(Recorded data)
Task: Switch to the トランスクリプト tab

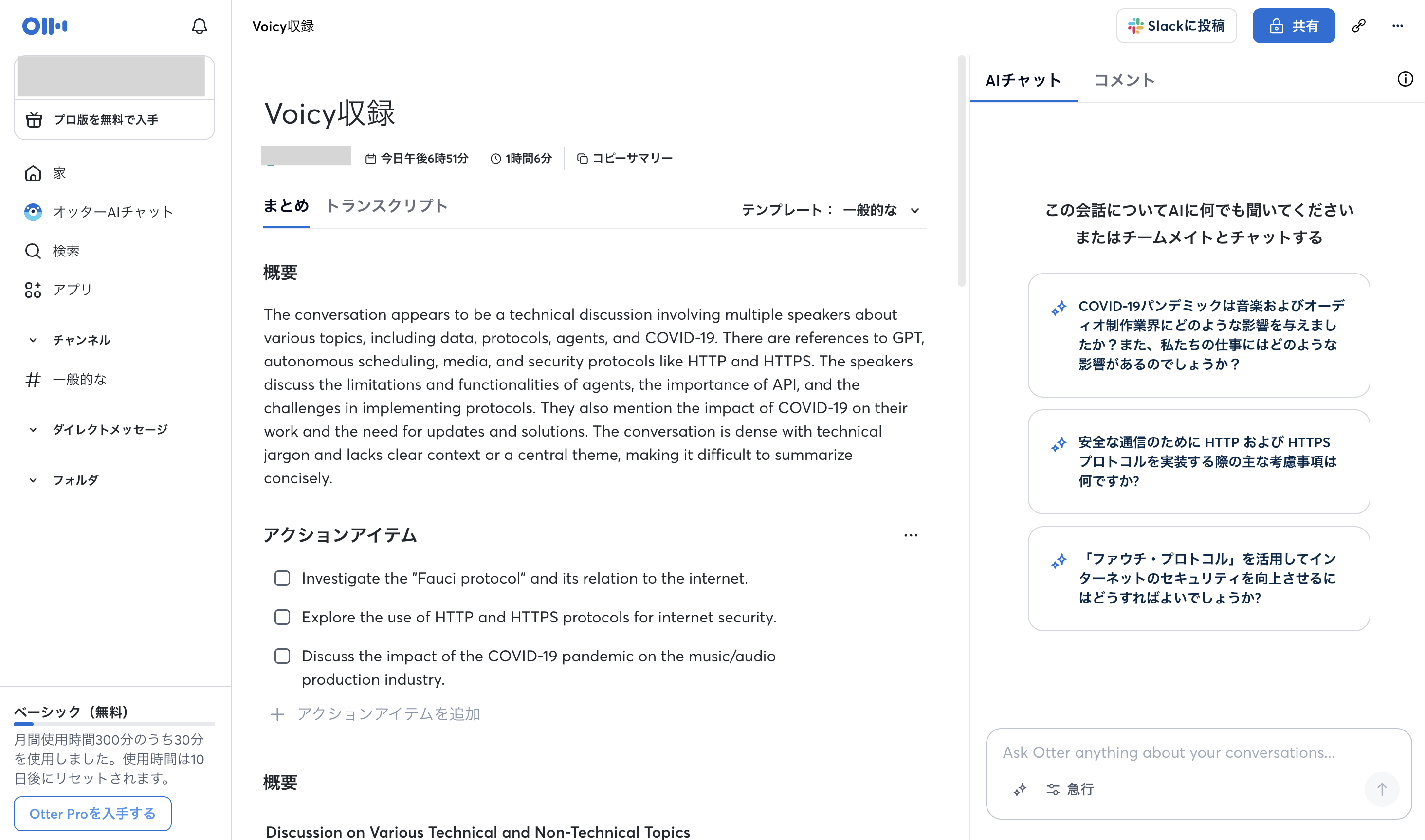Action: (387, 205)
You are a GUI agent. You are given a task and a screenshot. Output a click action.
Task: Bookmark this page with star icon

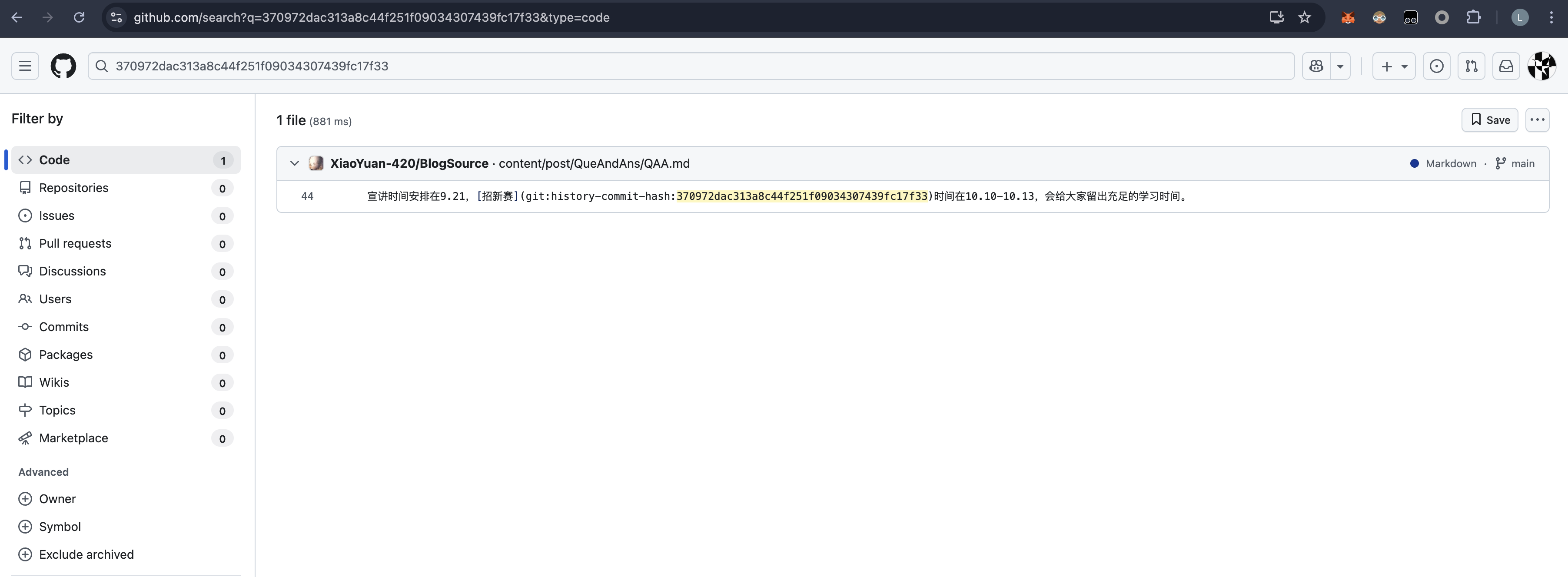pyautogui.click(x=1305, y=17)

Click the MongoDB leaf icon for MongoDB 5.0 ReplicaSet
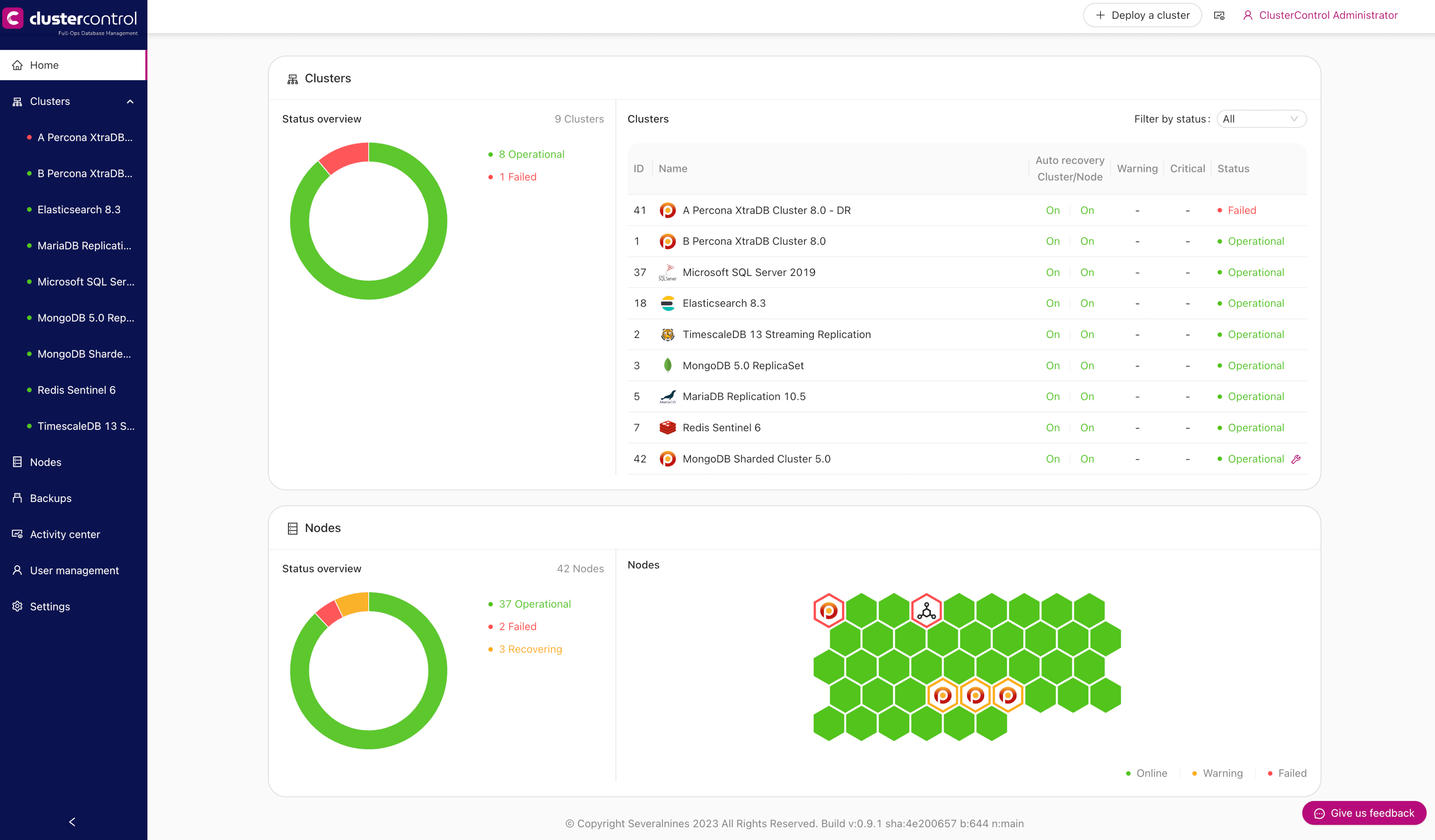pyautogui.click(x=667, y=366)
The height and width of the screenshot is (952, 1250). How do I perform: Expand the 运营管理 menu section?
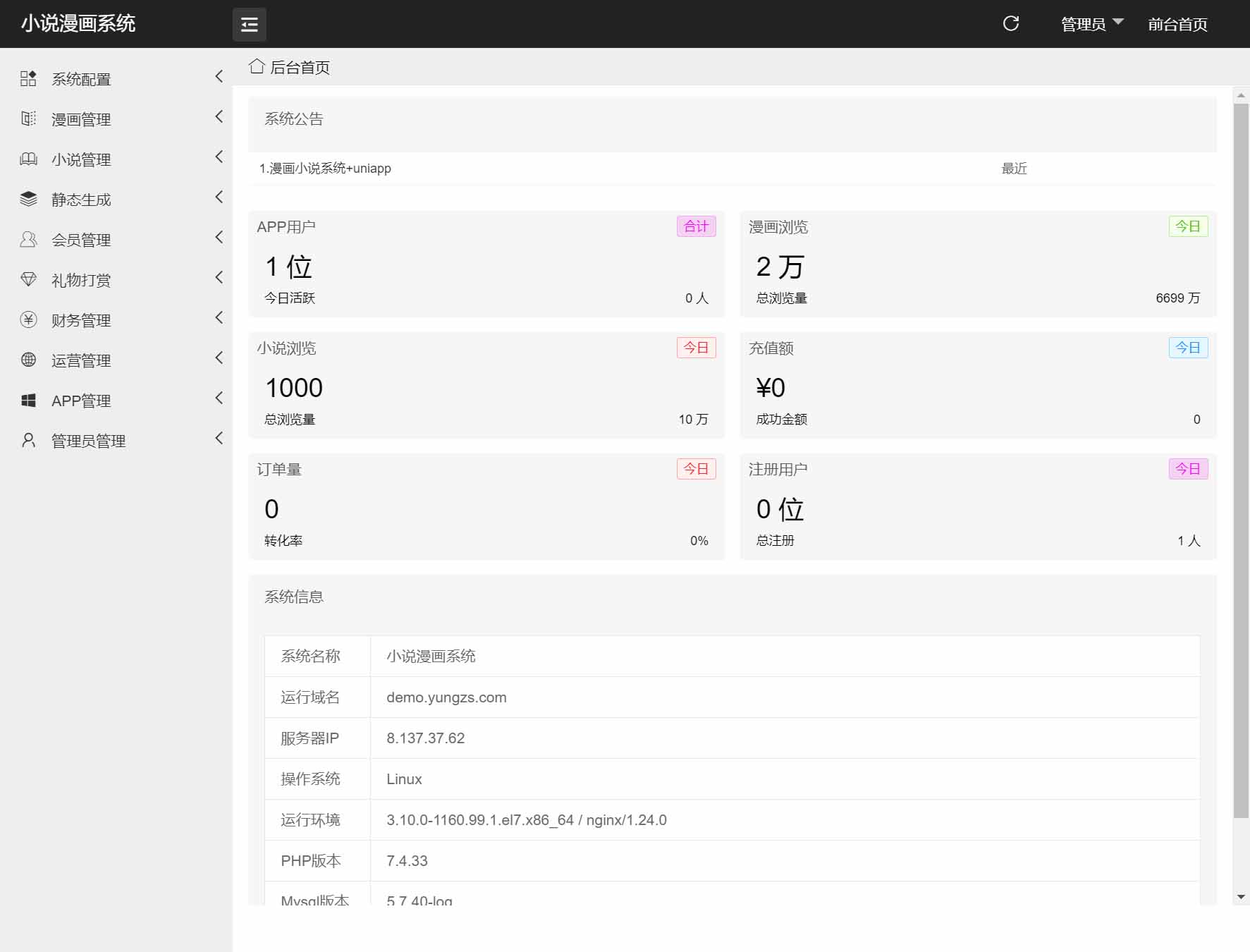tap(81, 360)
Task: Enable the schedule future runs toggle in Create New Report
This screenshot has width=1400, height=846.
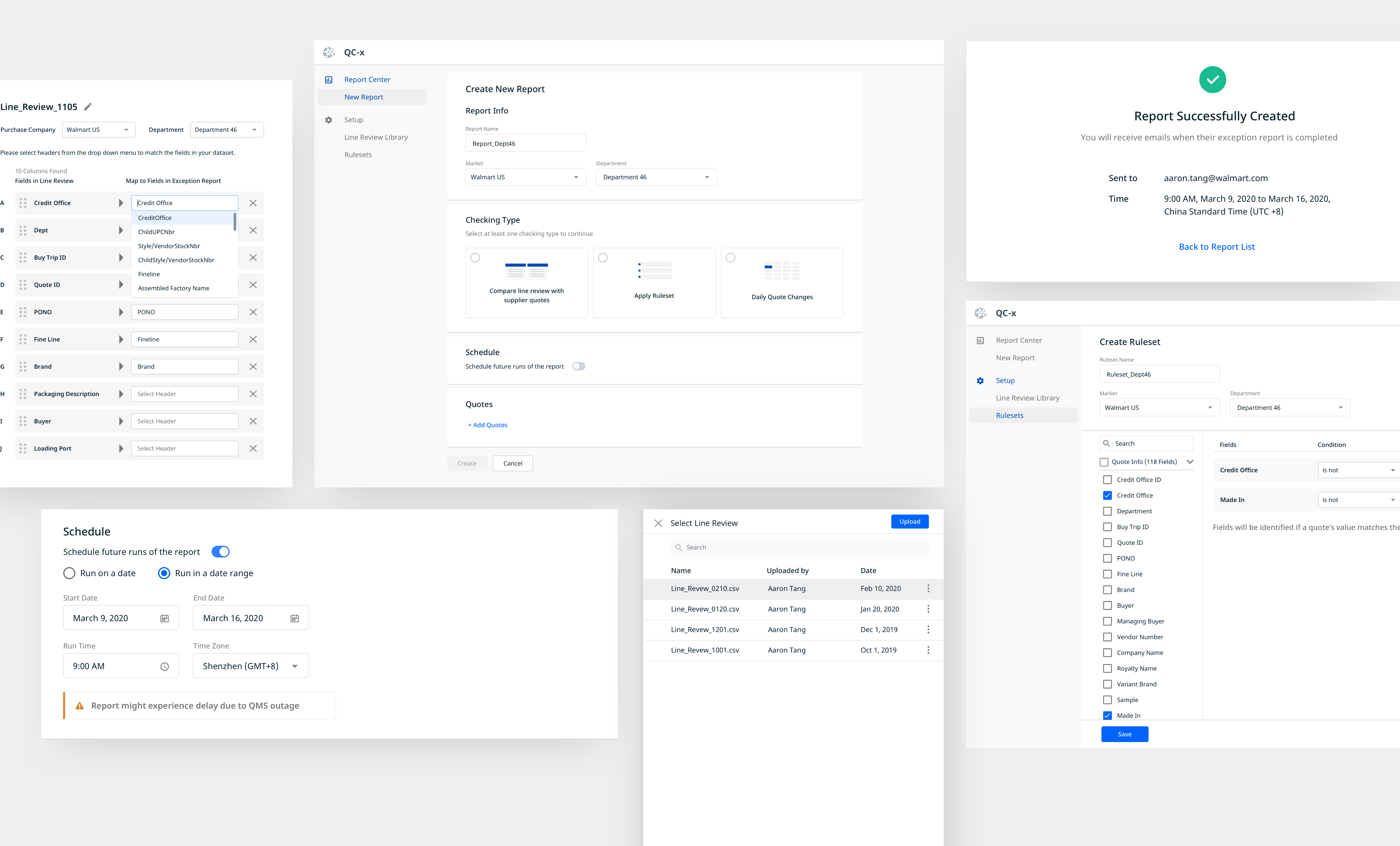Action: click(x=578, y=366)
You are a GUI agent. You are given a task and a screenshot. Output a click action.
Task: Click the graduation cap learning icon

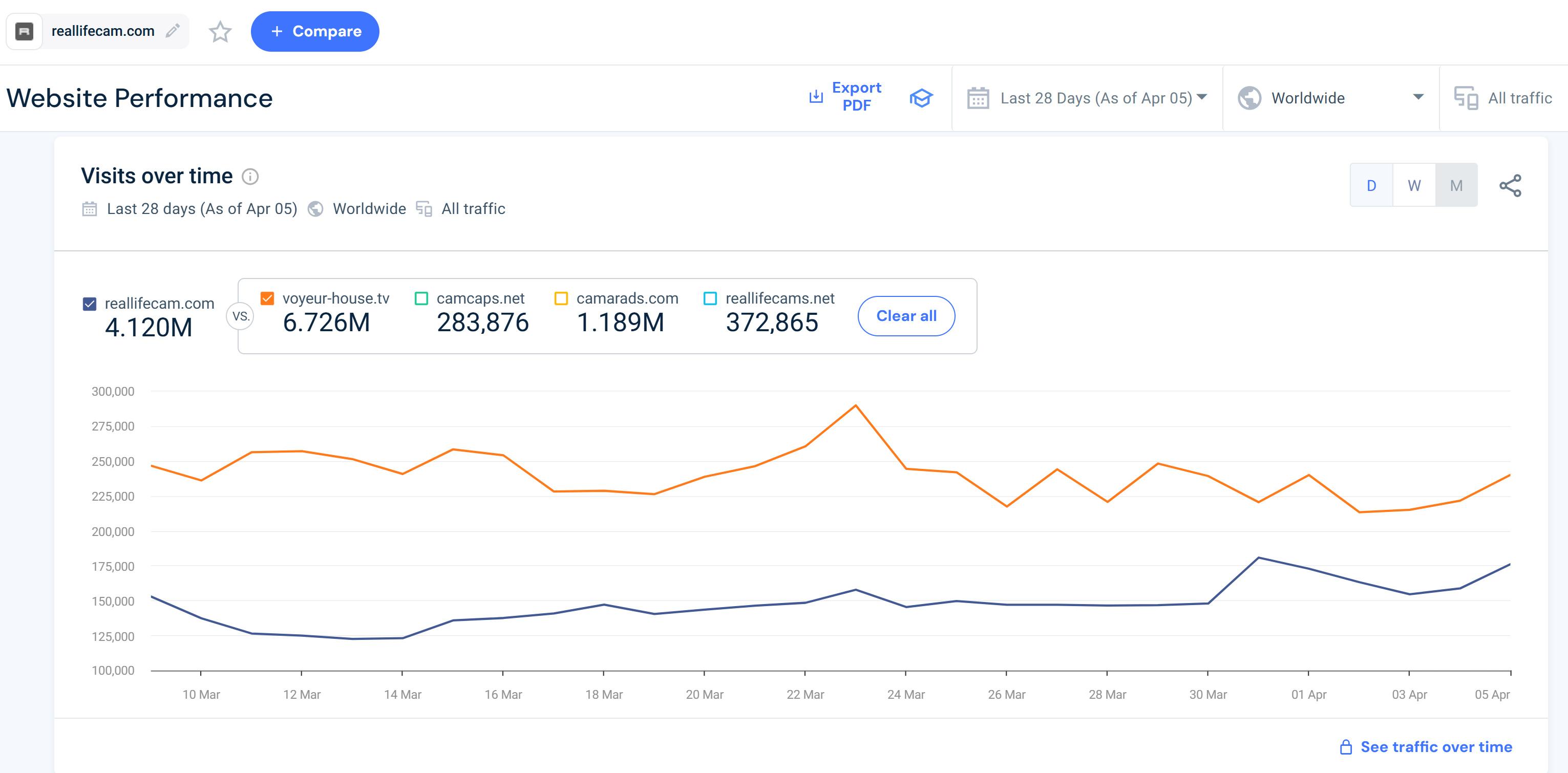click(920, 98)
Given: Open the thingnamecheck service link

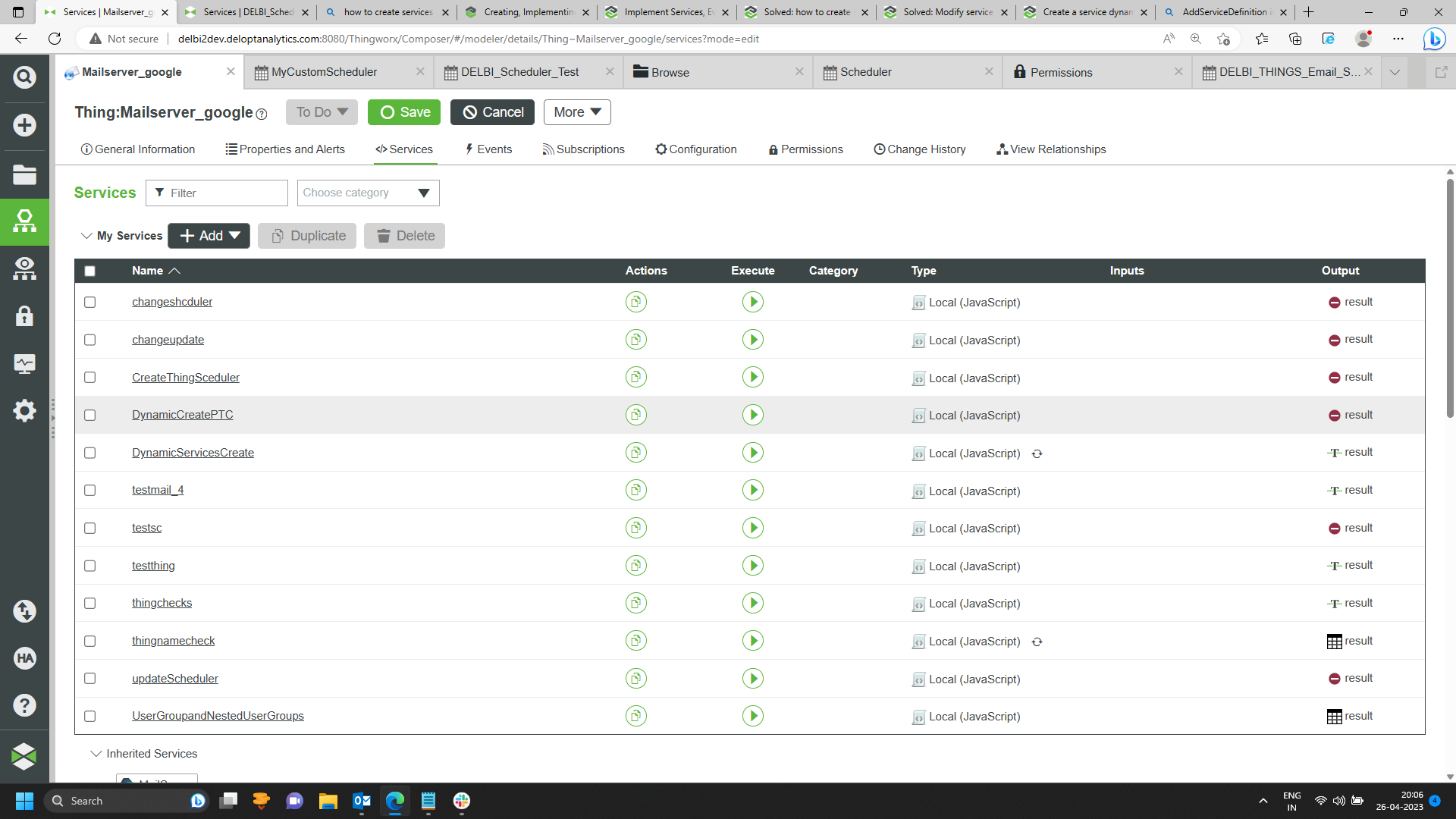Looking at the screenshot, I should pos(173,641).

__YOUR TASK__.
Would you please print only the lines running from the one with "This screenshot has width=1400, height=846." to the final line of the entries above, exactly as written and without pictures?

__REPLY TO THE EXERCISE__.
This screenshot has width=1400, height=846.
Action: click(x=578, y=366)
You are a GUI agent. You are given a task and a screenshot. Output a click action.
Task: Click the graduation cap learning icon

click(920, 98)
Given: Open the thingnamecheck service link

Looking at the screenshot, I should pos(173,641).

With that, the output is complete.